• [Texte fourni]
((

La procédure devant le Tribunal et les ordonnances attaquées
11 Par requêtes déposées au greffe du Tribunal le 22 décembre 2008, Deutsche Post (affaire T‑570/08) et la République fédérale d’Allemagne (affaire T‑571/08) ont chacune introduit un recours tendant à l’annulation de l’acte litigieux.
12 Par actes séparés déposés au greffe du Tribunal le 19 mars 2009, la Commission a soulevé, dans chaque affaire, une exception d’irrecevabilité au titre de l’article 114, paragraphe 1, du règlement de procédure du Tribunal. Le Tribunal a fait droit à cette exception en jugeant que l’acte litigieux ne constitue pas un acte attaquable au sens de l’article 263 TFUE.
13 Ainsi, aux points 24 à 26 de l’ordonnance Deutsche Post/Commission, précitée, et 22 à 25 de l’ordonnance Allemagne/Commission, précitée, le Tribunal relève, d’une part, qu’il y a lieu de s’attacher à la substance d’un acte, et non à sa forme, aux fins de déterminer s’il constitue un acte attaquable au sens de l’article 263 TFUE et, d’autre part, qu’une mesure intermédiaire dont l’objectif est de préparer la décision finale et qui ne produit pas d’effets juridiques ne peut pas faire l’objet
d’un recours en annulation. Le Tribunal se réfère à cet effet notamment aux arrêts de la Cour du 11 novembre 1981, IBM/Commission (60/81, Rec. p. 2639, points 9 et 10), ainsi que du 17 juillet 2008, Athinaïki Techniki/Commission (C‑521/06 P, Rec. p. I‑5829, point 46).
14 Quant aux effets de l’acte litigieux, le Tribunal souligne, aux points 29 et 30 de l’ordonnance Deutsche Post/Commission, précitée, ainsi que 28 et 29 de l’ordonnance Allemagne/Commission, précitée, qu’aucune sanction n’est prévue si l’État membre ne défère pas à une injonction de fournir des informations. Une telle injonction viserait au respect du principe du contradictoire.

))

• [Entrées répertoriées]
((

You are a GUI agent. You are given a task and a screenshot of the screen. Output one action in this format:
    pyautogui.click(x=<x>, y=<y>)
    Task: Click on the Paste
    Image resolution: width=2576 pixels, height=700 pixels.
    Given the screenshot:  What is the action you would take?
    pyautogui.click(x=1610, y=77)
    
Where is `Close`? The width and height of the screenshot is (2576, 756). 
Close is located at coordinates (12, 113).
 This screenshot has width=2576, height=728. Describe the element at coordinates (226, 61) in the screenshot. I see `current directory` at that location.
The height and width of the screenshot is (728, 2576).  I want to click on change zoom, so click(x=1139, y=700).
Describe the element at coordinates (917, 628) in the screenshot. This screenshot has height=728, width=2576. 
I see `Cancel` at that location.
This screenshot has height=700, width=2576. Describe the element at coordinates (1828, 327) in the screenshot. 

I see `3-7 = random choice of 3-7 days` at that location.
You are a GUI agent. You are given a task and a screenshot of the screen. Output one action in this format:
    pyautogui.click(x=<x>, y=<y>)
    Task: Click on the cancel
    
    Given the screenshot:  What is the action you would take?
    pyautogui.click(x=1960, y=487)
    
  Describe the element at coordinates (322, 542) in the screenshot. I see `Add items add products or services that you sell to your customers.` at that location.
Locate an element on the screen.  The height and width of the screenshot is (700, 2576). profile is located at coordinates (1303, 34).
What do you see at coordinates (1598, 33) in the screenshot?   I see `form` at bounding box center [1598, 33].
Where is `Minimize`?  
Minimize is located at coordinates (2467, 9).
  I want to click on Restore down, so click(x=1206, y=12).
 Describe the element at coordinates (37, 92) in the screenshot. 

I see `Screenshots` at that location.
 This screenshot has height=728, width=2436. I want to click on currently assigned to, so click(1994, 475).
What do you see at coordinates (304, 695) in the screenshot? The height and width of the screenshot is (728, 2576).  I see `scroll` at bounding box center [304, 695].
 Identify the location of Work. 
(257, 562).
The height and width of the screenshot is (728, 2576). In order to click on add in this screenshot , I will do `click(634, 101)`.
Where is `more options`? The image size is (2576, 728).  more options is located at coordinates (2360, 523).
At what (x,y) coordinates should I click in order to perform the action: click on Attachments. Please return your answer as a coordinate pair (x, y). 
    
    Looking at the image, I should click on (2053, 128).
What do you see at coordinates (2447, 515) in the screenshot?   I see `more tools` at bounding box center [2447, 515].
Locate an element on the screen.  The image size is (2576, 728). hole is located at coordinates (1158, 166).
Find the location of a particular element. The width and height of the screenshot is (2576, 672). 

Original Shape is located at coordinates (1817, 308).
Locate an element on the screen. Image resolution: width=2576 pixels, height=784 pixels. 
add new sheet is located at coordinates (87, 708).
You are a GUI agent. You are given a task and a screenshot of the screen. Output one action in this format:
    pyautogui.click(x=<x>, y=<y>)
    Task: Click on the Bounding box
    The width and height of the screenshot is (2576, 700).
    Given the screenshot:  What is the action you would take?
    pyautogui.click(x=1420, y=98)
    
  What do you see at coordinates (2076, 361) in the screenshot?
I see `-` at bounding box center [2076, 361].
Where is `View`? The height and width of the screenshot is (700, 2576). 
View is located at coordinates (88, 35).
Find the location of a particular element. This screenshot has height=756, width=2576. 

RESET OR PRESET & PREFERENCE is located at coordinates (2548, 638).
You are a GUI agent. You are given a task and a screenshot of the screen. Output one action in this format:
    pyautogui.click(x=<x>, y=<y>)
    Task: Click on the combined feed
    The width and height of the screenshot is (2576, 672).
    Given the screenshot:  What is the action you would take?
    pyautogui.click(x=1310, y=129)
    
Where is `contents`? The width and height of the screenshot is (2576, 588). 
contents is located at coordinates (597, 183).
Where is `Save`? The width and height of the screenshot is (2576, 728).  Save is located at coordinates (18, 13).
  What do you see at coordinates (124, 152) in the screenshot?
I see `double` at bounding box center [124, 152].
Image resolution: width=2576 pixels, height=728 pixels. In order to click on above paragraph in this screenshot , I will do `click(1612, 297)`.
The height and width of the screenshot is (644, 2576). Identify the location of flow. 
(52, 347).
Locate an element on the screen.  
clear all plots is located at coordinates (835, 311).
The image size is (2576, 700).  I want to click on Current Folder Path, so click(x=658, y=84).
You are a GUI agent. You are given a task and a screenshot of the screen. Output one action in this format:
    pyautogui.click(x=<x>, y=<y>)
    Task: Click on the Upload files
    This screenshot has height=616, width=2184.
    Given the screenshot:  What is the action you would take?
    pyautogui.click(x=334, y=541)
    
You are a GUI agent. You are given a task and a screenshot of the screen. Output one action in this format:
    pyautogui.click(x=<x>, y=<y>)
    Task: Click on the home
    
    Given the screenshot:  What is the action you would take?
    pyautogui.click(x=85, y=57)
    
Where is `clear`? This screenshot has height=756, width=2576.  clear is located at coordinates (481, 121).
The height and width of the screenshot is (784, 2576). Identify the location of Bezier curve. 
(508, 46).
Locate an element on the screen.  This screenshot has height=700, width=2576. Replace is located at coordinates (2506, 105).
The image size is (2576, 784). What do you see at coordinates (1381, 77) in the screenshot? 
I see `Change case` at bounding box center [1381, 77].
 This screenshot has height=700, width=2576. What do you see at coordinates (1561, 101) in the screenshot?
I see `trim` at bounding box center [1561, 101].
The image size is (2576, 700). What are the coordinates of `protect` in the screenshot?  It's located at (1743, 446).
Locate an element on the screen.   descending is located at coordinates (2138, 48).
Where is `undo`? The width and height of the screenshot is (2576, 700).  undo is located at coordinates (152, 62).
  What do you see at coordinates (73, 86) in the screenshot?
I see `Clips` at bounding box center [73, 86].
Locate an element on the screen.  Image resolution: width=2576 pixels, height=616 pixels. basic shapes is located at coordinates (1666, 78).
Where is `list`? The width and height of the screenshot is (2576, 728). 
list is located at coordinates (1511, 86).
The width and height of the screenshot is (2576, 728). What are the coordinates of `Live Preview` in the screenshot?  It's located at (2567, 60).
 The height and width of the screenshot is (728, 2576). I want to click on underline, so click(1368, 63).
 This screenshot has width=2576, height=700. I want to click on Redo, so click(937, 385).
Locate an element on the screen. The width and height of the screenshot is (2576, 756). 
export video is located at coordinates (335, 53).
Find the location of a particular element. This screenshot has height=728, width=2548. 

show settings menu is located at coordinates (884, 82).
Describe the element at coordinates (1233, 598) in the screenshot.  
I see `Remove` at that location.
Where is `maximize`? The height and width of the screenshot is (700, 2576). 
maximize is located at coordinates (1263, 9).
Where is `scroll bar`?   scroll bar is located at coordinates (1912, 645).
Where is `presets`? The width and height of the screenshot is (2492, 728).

))

• [Objectif de l'exercice] Reprenez le texte sur la procédure devant le Tribunal à la suite de sa dernière phrase, en poursuivant l'exposé des ordonnances attaquées.

• [Réponse attendue]
15 Aux points 31 et 32 de l’ordonnance Deutsche Post/Commission, précitée, ainsi que 30 et 31 de l’ordonnance Allemagne/Commission, précitée, le Tribunal indique que l’acte litigieux s’inscrit dans le cadre de la procédure administrative d’examen de la mesure d’aide en cause, entre la décision d’ouverture de la procédure formelle d’examen et la décision finale. Selon le Tribunal, l’acte litigieux ne préjuge pas de la décision finale, la Commission pouvant encore à ce stade conclure à
l’inexistence d’une aide d’État, à la compatibilité de l’aide en cause avec le marché intérieur ou à son incompatibilité. Il s’ensuit, selon le Tribunal, que l’acte litigieux constitue une mesure intermédiaire dont l’objectif était de préparer la décision finale de la Commission.
16 En réponse à l’argument de Deutsche Post et de la République fédérale d’Allemagne, qui, en se référant à la jurisprudence relative à la recevabilité d’un recours introduit contre une décision d’ouverture de la procédure formelle d’examen de l’article 88, paragraphe 2, CE (voir arrêt du 9 octobre 2001, Italie/Commission, C‑400/99, Rec. p. I‑7303), soutenaient que le caractère provisoire d’un acte n’implique pas nécessairement qu’il ne soit pas attaquable, le Tribunal considère, aux points 36
de l’ordonnance Deutsche Post/Commission, précitée, et 35 de l’ordonnance Allemagne/Commission, précitée, que les effets d’une telle décision d’ouverture et ceux de l’acte litigieux ne sont pas comparables.
17 S’agissant de la prétendue détérioration de la situation procédurale de Deutsche Post et de la République fédérale d’Allemagne en cas de non‑respect de l’acte litigieux, le Tribunal a fait valoir, au point 42 des ordonnances attaquées, que c’est le refus des autorités allemandes de fournir à la Commission les informations requises, qui étaient contenues dans l’acte litigieux, et non pas l’acte litigieux en tant que tel qui est susceptible de priver les intéressés concernés de la possibilité
de dénoncer le caractère lacunaire du fondement factuel de la décision finale. Selon le Tribunal, si les autorités allemandes considèrent que les informations demandées par la Commission ne sont pas nécessaires pour établir les faits ou que les recherches demandées sont trop onéreuses par rapport au résultat escompté, elles peuvent choisir d’ignorer l’injonction qui leur est faite.
18 Le Tribunal conclut, aux points 46 de l’ordonnance Deutsche Post/Commission, précitée, et 45 de l’ordonnance Allemagne/Commission, précitée, que l’acte litigieux ne constitue pas un acte attaquable au sens de l’article 263 TFUE.
Les conclusions des parties et la procédure devant la Cour
L’affaire Deutsche Post/Commission (C-463/10 P)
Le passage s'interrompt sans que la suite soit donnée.